Nashville didn't know what to do with him. He spent the early 1960s writing songs that other people got famous for ("Crazy" for Patsy Cline, "Hello Walls" for Faron Young) while barely cracking the charts as a performer. He quit Nashville, moved back to Texas in the early 1970s, grew his hair long, and started playing for crowds that mixed country fans with hippies. Red Headed Stranger (1975), a concept album Columbia Records thought was too sparse to release, went to number one anyway. "Blue Eyes Crying in the Rain" became his first chart-topper, and the outlaw country label finally gave the industry a box to put him in.

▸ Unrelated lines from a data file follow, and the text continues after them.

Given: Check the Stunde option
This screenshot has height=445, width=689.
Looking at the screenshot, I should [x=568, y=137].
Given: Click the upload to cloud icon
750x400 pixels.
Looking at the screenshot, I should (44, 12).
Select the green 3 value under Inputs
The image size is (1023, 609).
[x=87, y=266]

The IRS seized his assets in six states in November 1990, a $32 million bill eventually settled for $9 million. His response was to cut The IRS Tapes (1992) in a revenue-sharing deal with the government that generated $3.6 million toward the debt. He reached a settlement with the IRS in February 1993. At 92, he's releasing Dream Chaser (May 2026), his 79th solo studio album, with a new co-write with Bob Dylan on the tracklist. The Rock and Roll Hall of Fame finally inducted him in 2023, forty-eight years after Red Headed Stranger went to number one.

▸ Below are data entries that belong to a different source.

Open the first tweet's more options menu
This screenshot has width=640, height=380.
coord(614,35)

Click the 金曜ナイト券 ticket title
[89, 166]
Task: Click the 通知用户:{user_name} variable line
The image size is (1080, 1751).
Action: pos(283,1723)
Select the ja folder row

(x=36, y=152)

The guitar named Trigger (a 1969 Martin N-20) has a hole worn clear through the body from decades of playing. When his house burned down, he ran back inside to save it and a couple pounds of weed. He wrote "On the Road Again" on an airplane barf bag, mid-flight, at a director's request. He holds a second-degree black belt in GongKwon Yusul. Before Nashville, he worked as a tree trimmer, door-to-door salesman, and bar bouncer. His breakthrough songs got him very little: "Family Bible" sold for $50. The songs made other people famous first.